The nurse smiles, and I lean against the counter, ignoring the knot in the pit of my stomach.
I focus on the steady beep of machines, the quiet footsteps of nurses moving from room to room, anything to keep my mind from wandering too far down the hall to room 312.
A few minutes later, a woman in her late thirties, with dark hair pulled into a low bun and a white coat draped over her navy scrubs, approaches me.
She has the calm demeanor of someone who’s spent years delivering difficult news, but there’s a softness in her eyes that helps put me a little more at ease.
"Ms. Donovan?" she asks, extending a hand. "I’m Dr. Kulkarni. I’ve been overseeing your father’s care."
"Please, call me Elowen," I say, shaking her hand. Her grip is firm but gentle, and I find myself clinging to that small comfort. "How is he? What’s the prognosis?"
Dr. Kulkarni gestures for me to follow her to a quieter corner of the hallway. "Your father’s condition is critical," she begins, her face composed. "His heart is very weak. The stroke caused significant damage, and there’s a risk of further complications."
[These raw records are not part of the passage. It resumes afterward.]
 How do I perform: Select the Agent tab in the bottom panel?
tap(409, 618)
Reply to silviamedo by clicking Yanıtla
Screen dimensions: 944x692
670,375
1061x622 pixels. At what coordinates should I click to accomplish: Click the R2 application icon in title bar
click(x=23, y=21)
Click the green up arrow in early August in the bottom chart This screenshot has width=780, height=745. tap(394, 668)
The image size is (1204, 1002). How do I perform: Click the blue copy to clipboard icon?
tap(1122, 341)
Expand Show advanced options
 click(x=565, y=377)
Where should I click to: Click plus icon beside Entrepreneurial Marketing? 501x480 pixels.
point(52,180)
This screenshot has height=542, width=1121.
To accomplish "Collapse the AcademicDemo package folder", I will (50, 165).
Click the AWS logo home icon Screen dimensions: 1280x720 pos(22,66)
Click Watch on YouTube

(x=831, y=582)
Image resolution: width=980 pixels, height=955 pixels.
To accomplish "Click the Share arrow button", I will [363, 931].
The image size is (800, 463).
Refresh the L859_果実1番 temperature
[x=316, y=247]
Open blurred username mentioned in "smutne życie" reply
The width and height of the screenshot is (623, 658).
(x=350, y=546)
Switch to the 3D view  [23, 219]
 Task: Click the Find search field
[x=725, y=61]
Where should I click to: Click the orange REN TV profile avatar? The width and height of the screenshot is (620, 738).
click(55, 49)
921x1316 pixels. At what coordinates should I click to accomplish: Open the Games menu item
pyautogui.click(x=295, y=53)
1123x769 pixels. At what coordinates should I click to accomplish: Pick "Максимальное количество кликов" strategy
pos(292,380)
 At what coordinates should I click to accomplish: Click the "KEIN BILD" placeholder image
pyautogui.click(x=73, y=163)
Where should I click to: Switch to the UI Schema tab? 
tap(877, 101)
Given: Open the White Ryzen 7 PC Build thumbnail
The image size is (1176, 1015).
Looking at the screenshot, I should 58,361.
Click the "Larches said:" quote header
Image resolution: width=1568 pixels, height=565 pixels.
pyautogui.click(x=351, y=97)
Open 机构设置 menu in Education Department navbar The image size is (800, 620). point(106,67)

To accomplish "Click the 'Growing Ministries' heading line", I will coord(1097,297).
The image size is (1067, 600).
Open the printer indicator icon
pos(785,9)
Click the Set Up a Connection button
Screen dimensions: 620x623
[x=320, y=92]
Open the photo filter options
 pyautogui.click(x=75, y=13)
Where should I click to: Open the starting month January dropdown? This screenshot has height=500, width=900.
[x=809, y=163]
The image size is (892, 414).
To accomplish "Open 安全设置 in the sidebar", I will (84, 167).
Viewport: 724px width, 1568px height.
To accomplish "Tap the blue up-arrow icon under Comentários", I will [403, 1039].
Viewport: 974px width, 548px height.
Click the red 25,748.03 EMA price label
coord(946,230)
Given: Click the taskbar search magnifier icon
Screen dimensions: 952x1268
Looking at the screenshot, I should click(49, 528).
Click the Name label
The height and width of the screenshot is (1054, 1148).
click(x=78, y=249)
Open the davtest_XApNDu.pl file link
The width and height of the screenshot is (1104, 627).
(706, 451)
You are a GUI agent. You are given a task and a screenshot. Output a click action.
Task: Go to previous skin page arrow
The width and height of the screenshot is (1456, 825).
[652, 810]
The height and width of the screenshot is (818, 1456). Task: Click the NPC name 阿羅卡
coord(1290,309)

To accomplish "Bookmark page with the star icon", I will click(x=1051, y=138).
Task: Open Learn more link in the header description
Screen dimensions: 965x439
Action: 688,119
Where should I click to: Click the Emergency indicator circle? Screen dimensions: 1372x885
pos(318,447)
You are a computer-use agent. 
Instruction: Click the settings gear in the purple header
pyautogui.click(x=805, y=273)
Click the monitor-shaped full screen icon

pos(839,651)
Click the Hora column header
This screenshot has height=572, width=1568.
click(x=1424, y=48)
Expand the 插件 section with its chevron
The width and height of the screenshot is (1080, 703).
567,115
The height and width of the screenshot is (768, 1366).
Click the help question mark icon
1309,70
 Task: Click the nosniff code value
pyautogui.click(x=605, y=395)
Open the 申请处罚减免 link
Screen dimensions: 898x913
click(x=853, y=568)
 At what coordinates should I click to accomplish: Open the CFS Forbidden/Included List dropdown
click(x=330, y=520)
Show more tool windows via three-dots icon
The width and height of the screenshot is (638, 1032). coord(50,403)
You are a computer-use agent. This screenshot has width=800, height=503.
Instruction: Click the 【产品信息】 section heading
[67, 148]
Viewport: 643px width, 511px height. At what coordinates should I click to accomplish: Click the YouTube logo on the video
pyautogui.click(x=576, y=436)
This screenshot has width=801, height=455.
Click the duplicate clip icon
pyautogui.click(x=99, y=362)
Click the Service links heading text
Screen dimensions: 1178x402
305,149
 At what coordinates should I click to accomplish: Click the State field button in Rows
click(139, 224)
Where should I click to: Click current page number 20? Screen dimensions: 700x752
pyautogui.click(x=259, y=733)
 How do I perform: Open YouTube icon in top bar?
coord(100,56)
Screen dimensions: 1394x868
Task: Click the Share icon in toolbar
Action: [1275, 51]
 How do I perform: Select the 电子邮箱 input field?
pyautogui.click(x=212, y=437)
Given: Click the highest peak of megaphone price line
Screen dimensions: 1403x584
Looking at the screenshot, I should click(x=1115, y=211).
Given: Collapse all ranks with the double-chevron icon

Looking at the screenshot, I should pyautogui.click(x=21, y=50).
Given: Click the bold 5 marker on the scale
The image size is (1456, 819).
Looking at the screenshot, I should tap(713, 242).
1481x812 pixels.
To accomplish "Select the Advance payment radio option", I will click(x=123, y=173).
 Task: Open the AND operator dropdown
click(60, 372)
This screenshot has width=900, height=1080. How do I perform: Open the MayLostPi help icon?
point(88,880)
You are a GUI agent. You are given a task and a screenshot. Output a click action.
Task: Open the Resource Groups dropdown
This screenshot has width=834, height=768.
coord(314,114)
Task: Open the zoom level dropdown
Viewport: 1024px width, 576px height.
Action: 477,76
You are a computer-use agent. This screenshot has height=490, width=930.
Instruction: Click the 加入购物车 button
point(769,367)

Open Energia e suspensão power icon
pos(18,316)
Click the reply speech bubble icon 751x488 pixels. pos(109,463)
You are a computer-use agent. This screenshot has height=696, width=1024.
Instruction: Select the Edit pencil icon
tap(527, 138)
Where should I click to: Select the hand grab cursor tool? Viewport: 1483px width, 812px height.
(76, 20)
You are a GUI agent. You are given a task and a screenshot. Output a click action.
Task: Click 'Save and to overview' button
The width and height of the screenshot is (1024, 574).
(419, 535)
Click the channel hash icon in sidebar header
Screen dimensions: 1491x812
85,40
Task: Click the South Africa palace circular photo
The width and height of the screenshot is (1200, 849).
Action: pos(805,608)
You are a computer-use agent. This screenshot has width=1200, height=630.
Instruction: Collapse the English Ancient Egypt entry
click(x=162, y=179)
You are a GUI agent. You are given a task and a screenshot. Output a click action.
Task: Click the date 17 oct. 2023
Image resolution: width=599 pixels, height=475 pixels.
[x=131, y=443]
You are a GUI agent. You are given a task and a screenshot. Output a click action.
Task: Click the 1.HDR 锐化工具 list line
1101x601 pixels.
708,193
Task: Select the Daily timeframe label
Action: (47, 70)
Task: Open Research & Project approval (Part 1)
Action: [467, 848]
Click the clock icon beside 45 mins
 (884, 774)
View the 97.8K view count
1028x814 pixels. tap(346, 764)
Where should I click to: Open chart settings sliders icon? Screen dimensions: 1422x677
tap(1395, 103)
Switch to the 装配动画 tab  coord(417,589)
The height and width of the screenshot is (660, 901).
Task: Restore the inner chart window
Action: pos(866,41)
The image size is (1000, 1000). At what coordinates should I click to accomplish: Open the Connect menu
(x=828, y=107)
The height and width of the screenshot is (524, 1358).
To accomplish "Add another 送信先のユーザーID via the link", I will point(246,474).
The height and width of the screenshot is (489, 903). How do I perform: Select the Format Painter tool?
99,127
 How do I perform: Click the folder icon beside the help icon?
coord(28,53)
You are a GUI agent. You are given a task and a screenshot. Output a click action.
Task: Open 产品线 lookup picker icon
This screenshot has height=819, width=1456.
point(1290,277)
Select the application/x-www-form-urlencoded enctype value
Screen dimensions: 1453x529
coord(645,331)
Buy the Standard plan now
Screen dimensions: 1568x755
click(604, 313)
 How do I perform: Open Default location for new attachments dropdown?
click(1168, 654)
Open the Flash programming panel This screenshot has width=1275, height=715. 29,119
Her words hit me like a sucker punch to the gut, but I will myself to stay focused. "Is there anything that can be done? Surgery? Medication?"
"We’re doing everything we can to keep him comfortable and to manage his symptoms," Dr. Kulkarni says. "But given his age and the extent of the damage, surgery isn’t a viable option. Our primary goal right now is to ensure he’s stable and to prevent any further deterioration."
I gnaw on the inside of my cheek, trying to process everything she’s saying. It feels like the ground is shifting beneath my feet, but I know I have to keep it together. "What about… long term? Is there any chance of recovery?"
Dr. Kulkarni hesitates before she even speaks. "It’s difficult to say. Recovery from a stroke is always uncertain, and in your father’s case, the prognosis isn’t good. He may regain some function, but it’s unlikely he’ll ever be the same."
The words hang in the air between us, heavy and suffocating. I swallow hard, trying to remain strong. "What can I do?"
"Just be here," Dr. Kulkarni instructs gently. "He may not be able to respond, but he can hear you. Talk to him, hold his hand, and let him know that he’s not alone."
The tears threaten to spill. "Thank you, Dr. Kulkarni."
She gives me a small smile and reaches out to squeeze my arm. "If you have any questions, or if you just need to talk, I’m here. We’ll do everything we can for your father."
As she walks away, the weight of her words settle over me like a heavy blanket. The future I’ve been trying to avoid thinking about is now staring me straight in the face, and I don’t know how to deal with it. I’m not ready to lose Dad. I’m not ready to say goodbye.
Taking a deep breath, I make my way back to his room. The sight of him lying there still and unmoving, so unlike the man I grew up with, sends a fresh wave of grief crashing into me. I sink into the chair beside his bed again and take his hand in mine.
"Dad," I cry quietly. "I’m so sorry. I don’t know if you can hear me, but I need you to know I love you. I know I haven’t been here and I know I’ve let you down, but I’m here now. I’m not going anywhere."
The words pour out of me, a confession I didn’t realize I needed to make.
I talk to him about everything—about Mom, about Jasper, and about how scared I am.
I tell him about the life I’ve built in Los Angeles, about the highs and lows, the successes and loneliness that come with it.
I talk until there’s nothing left to say.
And when I run out of words, I just sit there, his hand in mine, the beeping steady, the silence saying everything I can’t.
There’s no edit button here. No second take.